New car taxation for legal entities in 2026: what changes should you take into account?
February 2026 - Since 1 January 2026, the tax treatment of car expenses for legal entities (such as non-profit organisations, international non-profit organisations and private foundations) has changed significantly. Vehicles are no longer exempt from corporate tax.
This measure is part of the federal government's broader policy to make mobility greener. Anyone investing in a vehicle fleet today would therefore be wise to look ahead and correctly assess the tax implications.
Car expenses now subject to corporation tax
The essence of the reform is simple: from 2026 onwards, car expenses will be subject to corporation tax at a fixed rate of 25 per cent. This applies to all expenses related to passenger cars that are included in the accounts. These include depreciation, leasing and rental costs, fuel, insurance, road tax, maintenance and repairs.
It is important to note that the measure focuses on the costs themselves, not on the ownership of a vehicle. As soon as car expenses appear in the accounts, they are in principle eligible for taxation.
Difference between cars with and without CO₂ emissions
The legislator makes a clear distinction between vehicles with CO₂ emissions and emission-free cars. For cars with a combustion engine, the regulation is strict: all car costs for vehicles purchased, leased or rented since 1 January 2026 are fully taxable at 25 per cent.
For emission-free cars, the government has opted for a gradual approach. Taxability will only start in 2027 and will then increase step by step. Anyone who purchases or leases an electric car in 2027 will only see 5 per cent of the car costs taxed. That percentage will increase annually:
· From 1 January 2028: 10% of car costs taxed at 25%
· From 1 January 2029: 17.5%
· From 1 January 2030: 25%
· From 01/01/2031: 32.5%
In this way, the legislator wants to continue to encourage the transition to more sustainable mobility, without completely losing sight of the fiscal reality.
What if you already ordered a car in 2025?
Legal entities that ordered, leased or rented a car with a combustion engine before the end of 2025 are subject to a transitional arrangement. In that case, the current tax treatment will remain in place and car costs will not be taxed under corporate income tax. The date of order or contract conclusion is crucial in this regard.
For vehicles purchased from 2026 onwards, the choice of an electric car is clearly more advantageous from a tax point of view.

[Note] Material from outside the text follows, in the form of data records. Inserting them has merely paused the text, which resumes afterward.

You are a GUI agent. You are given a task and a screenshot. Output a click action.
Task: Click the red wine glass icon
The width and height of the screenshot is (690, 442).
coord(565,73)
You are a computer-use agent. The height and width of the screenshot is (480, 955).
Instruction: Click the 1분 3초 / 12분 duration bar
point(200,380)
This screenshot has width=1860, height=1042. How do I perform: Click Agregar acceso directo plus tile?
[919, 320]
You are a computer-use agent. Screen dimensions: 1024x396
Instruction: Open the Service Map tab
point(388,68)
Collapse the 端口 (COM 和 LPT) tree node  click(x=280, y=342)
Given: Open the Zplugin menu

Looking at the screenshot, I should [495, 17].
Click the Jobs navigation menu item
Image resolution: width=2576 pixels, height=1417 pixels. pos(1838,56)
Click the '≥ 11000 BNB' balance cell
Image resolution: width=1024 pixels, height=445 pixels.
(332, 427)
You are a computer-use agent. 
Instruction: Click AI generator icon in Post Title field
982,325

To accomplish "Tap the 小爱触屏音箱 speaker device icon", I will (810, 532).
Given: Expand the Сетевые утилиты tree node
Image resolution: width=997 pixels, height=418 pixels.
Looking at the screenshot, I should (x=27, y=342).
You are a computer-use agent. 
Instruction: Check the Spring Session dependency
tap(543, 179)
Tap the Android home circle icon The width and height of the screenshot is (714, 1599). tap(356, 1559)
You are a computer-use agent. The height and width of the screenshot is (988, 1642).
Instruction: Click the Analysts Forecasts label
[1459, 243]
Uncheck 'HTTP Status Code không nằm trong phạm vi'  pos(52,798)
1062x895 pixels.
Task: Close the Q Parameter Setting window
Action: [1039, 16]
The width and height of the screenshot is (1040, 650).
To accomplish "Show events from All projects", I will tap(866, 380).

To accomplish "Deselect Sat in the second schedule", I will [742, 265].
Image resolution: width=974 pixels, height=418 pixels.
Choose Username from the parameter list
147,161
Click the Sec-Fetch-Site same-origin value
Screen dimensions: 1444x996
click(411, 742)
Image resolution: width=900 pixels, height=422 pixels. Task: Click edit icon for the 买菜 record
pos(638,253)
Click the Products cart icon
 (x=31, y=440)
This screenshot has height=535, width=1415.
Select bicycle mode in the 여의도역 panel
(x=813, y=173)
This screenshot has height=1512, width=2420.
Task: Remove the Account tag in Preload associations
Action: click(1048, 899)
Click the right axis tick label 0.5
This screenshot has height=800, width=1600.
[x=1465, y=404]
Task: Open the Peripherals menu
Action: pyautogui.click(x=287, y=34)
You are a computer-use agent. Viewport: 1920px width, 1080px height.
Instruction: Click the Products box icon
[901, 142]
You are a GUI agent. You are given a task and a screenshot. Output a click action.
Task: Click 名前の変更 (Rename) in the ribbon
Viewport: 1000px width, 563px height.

This is because the tax on car costs for zero-emission vehicles will only be introduced gradually (see above), which means that the tax burden for these cars will be considerably lower.
Reimbursed costs and allowances remain unaffected
Not all mobility costs are covered by the new scheme. Travel allowances and car costs reimbursed to employees, volunteers or other third parties are expressly excluded from corporation tax. This includes, for example, mileage allowances for the professional use of a private car. This clarification was confirmed at the end of 2025 in a circular (2025/C/71) and provides additional legal certainty for entrepreneurs.
Even when a vehicle is made available, the taxable car expense may be reduced by the benefit in kind or by a personal contribution from the user.
No changes to benefits in kind
Important to know: benefits in kind remain unchanged. If a company car is also used privately or for commuting, that benefit must still be correctly applied and taxed for the user. The new car tax regime does not change this.